Brief -> Update the records below so that every "To accomplish" reads "To complete", keeping all other text unchanged.
START Data entries
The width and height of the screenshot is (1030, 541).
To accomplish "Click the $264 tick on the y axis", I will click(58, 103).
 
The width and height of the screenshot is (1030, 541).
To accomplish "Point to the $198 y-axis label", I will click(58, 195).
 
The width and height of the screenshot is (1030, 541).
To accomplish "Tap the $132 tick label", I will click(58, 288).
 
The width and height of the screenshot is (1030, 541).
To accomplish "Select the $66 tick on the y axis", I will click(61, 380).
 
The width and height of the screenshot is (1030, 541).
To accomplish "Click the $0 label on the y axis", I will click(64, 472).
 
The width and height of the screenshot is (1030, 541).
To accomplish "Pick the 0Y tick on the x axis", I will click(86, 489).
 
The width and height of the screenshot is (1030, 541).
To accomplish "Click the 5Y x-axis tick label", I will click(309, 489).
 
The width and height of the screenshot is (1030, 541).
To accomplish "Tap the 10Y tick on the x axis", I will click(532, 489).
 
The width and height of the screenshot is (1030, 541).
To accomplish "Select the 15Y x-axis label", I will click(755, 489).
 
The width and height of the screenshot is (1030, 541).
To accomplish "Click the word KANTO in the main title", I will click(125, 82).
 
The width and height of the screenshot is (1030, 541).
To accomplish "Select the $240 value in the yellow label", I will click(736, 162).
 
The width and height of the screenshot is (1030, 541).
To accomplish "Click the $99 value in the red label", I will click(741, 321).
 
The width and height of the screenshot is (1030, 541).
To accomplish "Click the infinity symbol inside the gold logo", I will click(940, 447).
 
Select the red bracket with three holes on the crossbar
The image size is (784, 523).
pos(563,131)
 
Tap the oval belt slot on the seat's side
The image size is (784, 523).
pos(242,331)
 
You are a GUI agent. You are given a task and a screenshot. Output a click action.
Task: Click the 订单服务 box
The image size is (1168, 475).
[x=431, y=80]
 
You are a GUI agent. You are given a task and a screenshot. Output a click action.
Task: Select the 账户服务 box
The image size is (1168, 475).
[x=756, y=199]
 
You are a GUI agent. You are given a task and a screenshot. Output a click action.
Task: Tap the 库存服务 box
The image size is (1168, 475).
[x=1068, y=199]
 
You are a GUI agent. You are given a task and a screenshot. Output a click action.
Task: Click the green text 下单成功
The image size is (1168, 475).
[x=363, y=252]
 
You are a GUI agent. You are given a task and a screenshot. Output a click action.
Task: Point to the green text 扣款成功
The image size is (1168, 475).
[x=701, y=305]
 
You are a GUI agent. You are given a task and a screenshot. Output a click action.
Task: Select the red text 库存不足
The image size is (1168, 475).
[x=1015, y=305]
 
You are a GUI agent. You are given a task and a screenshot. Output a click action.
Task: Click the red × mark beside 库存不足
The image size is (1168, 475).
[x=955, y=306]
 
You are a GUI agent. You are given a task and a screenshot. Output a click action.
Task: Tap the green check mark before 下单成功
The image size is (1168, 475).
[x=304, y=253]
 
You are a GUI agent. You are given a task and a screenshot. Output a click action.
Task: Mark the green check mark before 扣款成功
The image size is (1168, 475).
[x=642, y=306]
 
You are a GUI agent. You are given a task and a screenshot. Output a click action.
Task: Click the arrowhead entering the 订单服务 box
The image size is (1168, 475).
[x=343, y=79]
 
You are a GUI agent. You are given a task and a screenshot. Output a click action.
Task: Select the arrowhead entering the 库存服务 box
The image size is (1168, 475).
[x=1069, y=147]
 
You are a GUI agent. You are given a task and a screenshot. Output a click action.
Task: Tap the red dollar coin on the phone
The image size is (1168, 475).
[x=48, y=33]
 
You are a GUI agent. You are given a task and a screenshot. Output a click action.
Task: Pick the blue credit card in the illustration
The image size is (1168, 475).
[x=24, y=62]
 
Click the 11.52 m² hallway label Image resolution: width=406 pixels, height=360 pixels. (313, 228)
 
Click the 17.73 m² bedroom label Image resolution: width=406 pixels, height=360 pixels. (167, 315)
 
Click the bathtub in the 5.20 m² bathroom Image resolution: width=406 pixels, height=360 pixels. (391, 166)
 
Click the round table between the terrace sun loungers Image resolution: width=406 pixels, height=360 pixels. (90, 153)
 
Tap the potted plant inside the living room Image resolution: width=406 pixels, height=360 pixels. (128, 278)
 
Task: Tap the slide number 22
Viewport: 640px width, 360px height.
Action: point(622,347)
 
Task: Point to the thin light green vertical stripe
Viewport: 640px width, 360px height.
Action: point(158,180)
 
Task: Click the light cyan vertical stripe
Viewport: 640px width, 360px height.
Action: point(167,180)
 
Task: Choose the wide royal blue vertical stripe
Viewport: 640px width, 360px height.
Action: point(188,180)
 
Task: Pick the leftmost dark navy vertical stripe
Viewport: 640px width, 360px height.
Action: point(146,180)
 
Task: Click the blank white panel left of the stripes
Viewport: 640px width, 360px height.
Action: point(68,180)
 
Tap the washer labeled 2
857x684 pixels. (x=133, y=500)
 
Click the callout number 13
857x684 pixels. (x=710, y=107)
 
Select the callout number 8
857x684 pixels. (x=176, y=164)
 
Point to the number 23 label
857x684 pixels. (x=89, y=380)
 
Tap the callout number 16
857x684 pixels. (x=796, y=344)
END Data entries
Correct result ->
The width and height of the screenshot is (1030, 541).
To complete "Click the $264 tick on the y axis", I will click(58, 103).
 
The width and height of the screenshot is (1030, 541).
To complete "Point to the $198 y-axis label", I will click(58, 195).
 
The width and height of the screenshot is (1030, 541).
To complete "Tap the $132 tick label", I will click(58, 288).
 
The width and height of the screenshot is (1030, 541).
To complete "Select the $66 tick on the y axis", I will click(61, 380).
 
The width and height of the screenshot is (1030, 541).
To complete "Click the $0 label on the y axis", I will click(64, 472).
 
The width and height of the screenshot is (1030, 541).
To complete "Pick the 0Y tick on the x axis", I will click(86, 489).
 
The width and height of the screenshot is (1030, 541).
To complete "Click the 5Y x-axis tick label", I will click(309, 489).
 
The width and height of the screenshot is (1030, 541).
To complete "Tap the 10Y tick on the x axis", I will click(532, 489).
 
The width and height of the screenshot is (1030, 541).
To complete "Select the 15Y x-axis label", I will click(755, 489).
 
The width and height of the screenshot is (1030, 541).
To complete "Click the word KANTO in the main title", I will click(125, 82).
 
The width and height of the screenshot is (1030, 541).
To complete "Select the $240 value in the yellow label", I will click(736, 162).
 
The width and height of the screenshot is (1030, 541).
To complete "Click the $99 value in the red label", I will click(741, 321).
 
The width and height of the screenshot is (1030, 541).
To complete "Click the infinity symbol inside the gold logo", I will click(940, 447).
 
Select the red bracket with three holes on the crossbar
The image size is (784, 523).
pos(563,131)
 
Tap the oval belt slot on the seat's side
The image size is (784, 523).
pos(242,331)
 
You are a GUI agent. You are given a task and a screenshot. Output a click action.
Task: Click the 订单服务 box
The image size is (1168, 475).
[x=431, y=80]
 
You are a GUI agent. You are given a task and a screenshot. Output a click action.
Task: Select the 账户服务 box
The image size is (1168, 475).
[x=756, y=199]
 
You are a GUI agent. You are given a task and a screenshot. Output a click action.
Task: Tap the 库存服务 box
The image size is (1168, 475).
[x=1068, y=199]
 
You are a GUI agent. You are given a task and a screenshot. Output a click action.
Task: Click the green text 下单成功
The image size is (1168, 475).
[x=363, y=252]
 
You are a GUI agent. You are given a task and a screenshot. Output a click action.
Task: Point to the green text 扣款成功
The image size is (1168, 475).
[x=701, y=305]
 
You are a GUI agent. You are given a task and a screenshot. Output a click action.
Task: Select the red text 库存不足
The image size is (1168, 475).
[x=1015, y=305]
 
You are a GUI agent. You are given a task and a screenshot. Output a click action.
Task: Click the red × mark beside 库存不足
The image size is (1168, 475).
[x=955, y=306]
 
You are a GUI agent. You are given a task and a screenshot. Output a click action.
Task: Tap the green check mark before 下单成功
The image size is (1168, 475).
[x=304, y=253]
 
You are a GUI agent. You are given a task and a screenshot. Output a click action.
Task: Mark the green check mark before 扣款成功
The image size is (1168, 475).
[x=642, y=306]
 
You are a GUI agent. You are given a task and a screenshot. Output a click action.
Task: Click the arrowhead entering the 订单服务 box
The image size is (1168, 475).
[x=343, y=79]
 
You are a GUI agent. You are given a task and a screenshot. Output a click action.
Task: Select the arrowhead entering the 库存服务 box
The image size is (1168, 475).
[x=1069, y=147]
 
You are a GUI agent. You are given a task and a screenshot. Output a click action.
Task: Tap the red dollar coin on the phone
The image size is (1168, 475).
[x=48, y=33]
 
You are a GUI agent. You are given a task and a screenshot. Output a click action.
Task: Pick the blue credit card in the illustration
The image size is (1168, 475).
[x=24, y=62]
 
Click the 11.52 m² hallway label Image resolution: width=406 pixels, height=360 pixels. (313, 228)
 
Click the 17.73 m² bedroom label Image resolution: width=406 pixels, height=360 pixels. (167, 315)
 
Click the bathtub in the 5.20 m² bathroom Image resolution: width=406 pixels, height=360 pixels. (391, 166)
 
Click the round table between the terrace sun loungers Image resolution: width=406 pixels, height=360 pixels. (90, 153)
 
Tap the potted plant inside the living room Image resolution: width=406 pixels, height=360 pixels. (128, 278)
 
Task: Tap the slide number 22
Viewport: 640px width, 360px height.
Action: point(622,347)
 
Task: Point to the thin light green vertical stripe
Viewport: 640px width, 360px height.
Action: point(158,180)
 
Task: Click the light cyan vertical stripe
Viewport: 640px width, 360px height.
Action: point(167,180)
 
Task: Choose the wide royal blue vertical stripe
Viewport: 640px width, 360px height.
Action: point(188,180)
 
Task: Pick the leftmost dark navy vertical stripe
Viewport: 640px width, 360px height.
Action: point(146,180)
 
Task: Click the blank white panel left of the stripes
Viewport: 640px width, 360px height.
Action: point(68,180)
 
Tap the washer labeled 2
857x684 pixels. (x=133, y=500)
 
Click the callout number 13
857x684 pixels. (x=710, y=107)
 
Select the callout number 8
857x684 pixels. (x=176, y=164)
 
Point to the number 23 label
857x684 pixels. (x=89, y=380)
 
Tap the callout number 16
857x684 pixels. (x=796, y=344)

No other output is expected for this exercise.